>> BEGIN
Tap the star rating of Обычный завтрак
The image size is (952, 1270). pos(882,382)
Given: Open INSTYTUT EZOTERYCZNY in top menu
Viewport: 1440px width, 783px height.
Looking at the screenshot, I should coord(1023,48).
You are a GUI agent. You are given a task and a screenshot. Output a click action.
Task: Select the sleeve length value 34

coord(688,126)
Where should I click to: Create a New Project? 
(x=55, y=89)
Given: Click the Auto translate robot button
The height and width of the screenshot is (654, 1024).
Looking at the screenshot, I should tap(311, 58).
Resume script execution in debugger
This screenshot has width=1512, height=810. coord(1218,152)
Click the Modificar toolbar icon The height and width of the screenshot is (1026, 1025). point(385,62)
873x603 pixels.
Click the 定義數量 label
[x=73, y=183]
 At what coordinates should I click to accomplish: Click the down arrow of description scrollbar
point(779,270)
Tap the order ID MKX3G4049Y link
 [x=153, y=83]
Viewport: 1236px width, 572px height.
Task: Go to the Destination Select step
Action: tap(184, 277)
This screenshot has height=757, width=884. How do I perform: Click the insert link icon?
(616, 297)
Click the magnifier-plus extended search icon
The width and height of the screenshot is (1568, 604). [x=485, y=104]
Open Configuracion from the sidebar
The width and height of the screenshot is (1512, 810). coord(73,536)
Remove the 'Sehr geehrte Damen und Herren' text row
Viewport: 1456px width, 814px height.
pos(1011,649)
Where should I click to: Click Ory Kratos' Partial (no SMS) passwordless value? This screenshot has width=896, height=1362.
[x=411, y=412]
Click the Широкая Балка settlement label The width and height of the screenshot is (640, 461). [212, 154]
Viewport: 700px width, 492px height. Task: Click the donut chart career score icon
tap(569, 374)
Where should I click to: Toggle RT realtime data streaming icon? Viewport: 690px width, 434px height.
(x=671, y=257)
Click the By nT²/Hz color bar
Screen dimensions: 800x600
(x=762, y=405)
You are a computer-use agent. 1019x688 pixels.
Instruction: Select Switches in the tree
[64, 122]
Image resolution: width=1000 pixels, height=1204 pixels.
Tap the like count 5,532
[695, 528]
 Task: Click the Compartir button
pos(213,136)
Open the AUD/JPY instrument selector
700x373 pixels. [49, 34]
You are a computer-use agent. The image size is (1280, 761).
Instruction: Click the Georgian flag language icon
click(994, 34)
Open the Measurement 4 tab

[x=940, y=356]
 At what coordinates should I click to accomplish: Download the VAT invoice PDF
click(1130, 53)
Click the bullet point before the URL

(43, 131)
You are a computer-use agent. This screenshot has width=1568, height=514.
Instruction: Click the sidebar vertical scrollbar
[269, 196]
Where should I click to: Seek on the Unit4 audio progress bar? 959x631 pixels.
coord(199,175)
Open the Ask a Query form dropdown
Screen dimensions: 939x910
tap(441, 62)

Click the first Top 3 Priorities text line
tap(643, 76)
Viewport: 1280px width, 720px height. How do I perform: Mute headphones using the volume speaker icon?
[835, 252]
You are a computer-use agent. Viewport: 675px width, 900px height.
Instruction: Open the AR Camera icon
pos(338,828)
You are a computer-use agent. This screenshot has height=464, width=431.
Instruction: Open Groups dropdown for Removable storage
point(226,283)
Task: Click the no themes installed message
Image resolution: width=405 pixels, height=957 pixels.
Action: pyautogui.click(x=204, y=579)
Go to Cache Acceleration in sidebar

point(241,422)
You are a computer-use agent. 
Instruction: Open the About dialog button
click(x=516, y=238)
>> END
Please turn the listing above into a numbered list of its lines, leaving out the blank ones.

> **WRITTEN RESPONSE**
1. Tap the star rating of Обычный завтрак
2. The image size is (952, 1270). pos(882,382)
3. Given: Open INSTYTUT EZOTERYCZNY in top menu
4. Viewport: 1440px width, 783px height.
5. Looking at the screenshot, I should coord(1023,48).
6. You are a GUI agent. You are given a task and a screenshot. Output a click action.
7. Task: Select the sleeve length value 34
8. coord(688,126)
9. Where should I click to: Create a New Project? 
10. (x=55, y=89)
11. Given: Click the Auto translate robot button
12. The height and width of the screenshot is (654, 1024).
13. Looking at the screenshot, I should tap(311, 58).
14. Resume script execution in debugger
15. This screenshot has width=1512, height=810. coord(1218,152)
16. Click the Modificar toolbar icon The height and width of the screenshot is (1026, 1025). point(385,62)
17. 873x603 pixels.
18. Click the 定義數量 label
19. [x=73, y=183]
20.  At what coordinates should I click to accomplish: Click the down arrow of description scrollbar
21. point(779,270)
22. Tap the order ID MKX3G4049Y link
23.  [x=153, y=83]
24. Viewport: 1236px width, 572px height.
25. Task: Go to the Destination Select step
26. Action: tap(184, 277)
27. This screenshot has height=757, width=884. How do I perform: Click the insert link icon?
28. (616, 297)
29. Click the magnifier-plus extended search icon
30. The width and height of the screenshot is (1568, 604). [x=485, y=104]
31. Open Configuracion from the sidebar
32. The width and height of the screenshot is (1512, 810). coord(73,536)
33. Remove the 'Sehr geehrte Damen und Herren' text row
34. Viewport: 1456px width, 814px height.
35. pos(1011,649)
36. Where should I click to: Click Ory Kratos' Partial (no SMS) passwordless value? This screenshot has width=896, height=1362.
37. [x=411, y=412]
38. Click the Широкая Балка settlement label The width and height of the screenshot is (640, 461). [212, 154]
39. Viewport: 700px width, 492px height. Task: Click the donut chart career score icon
40. tap(569, 374)
41. Where should I click to: Toggle RT realtime data streaming icon? Viewport: 690px width, 434px height.
42. (x=671, y=257)
43. Click the By nT²/Hz color bar
44. Screen dimensions: 800x600
45. (x=762, y=405)
46. You are a computer-use agent. 1019x688 pixels.
47. Instruction: Select Switches in the tree
48. [64, 122]
49. Image resolution: width=1000 pixels, height=1204 pixels.
50. Tap the like count 5,532
51. [695, 528]
52.  Task: Click the Compartir button
53. pos(213,136)
54. Open the AUD/JPY instrument selector
55. 700x373 pixels. [49, 34]
56. You are a computer-use agent. The image size is (1280, 761).
57. Instruction: Click the Georgian flag language icon
58. click(994, 34)
59. Open the Measurement 4 tab
60. [x=940, y=356]
61.  At what coordinates should I click to accomplish: Download the VAT invoice PDF
62. click(1130, 53)
63. Click the bullet point before the URL
64. (43, 131)
65. You are a computer-use agent. This screenshot has width=1568, height=514.
66. Instruction: Click the sidebar vertical scrollbar
67. [269, 196]
68. Where should I click to: Seek on the Unit4 audio progress bar? 959x631 pixels.
69. coord(199,175)
70. Open the Ask a Query form dropdown
71. Screen dimensions: 939x910
72. tap(441, 62)
73. Click the first Top 3 Priorities text line
74. tap(643, 76)
75. Viewport: 1280px width, 720px height. How do I perform: Mute headphones using the volume speaker icon?
76. [835, 252]
77. You are a computer-use agent. Viewport: 675px width, 900px height.
78. Instruction: Open the AR Camera icon
79. pos(338,828)
80. You are a computer-use agent. This screenshot has height=464, width=431.
81. Instruction: Open Groups dropdown for Removable storage
82. point(226,283)
83. Task: Click the no themes installed message
84. Image resolution: width=405 pixels, height=957 pixels.
85. Action: pyautogui.click(x=204, y=579)
86. Go to Cache Acceleration in sidebar
87. point(241,422)
88. You are a computer-use agent. 
89. Instruction: Open the About dialog button
90. click(x=516, y=238)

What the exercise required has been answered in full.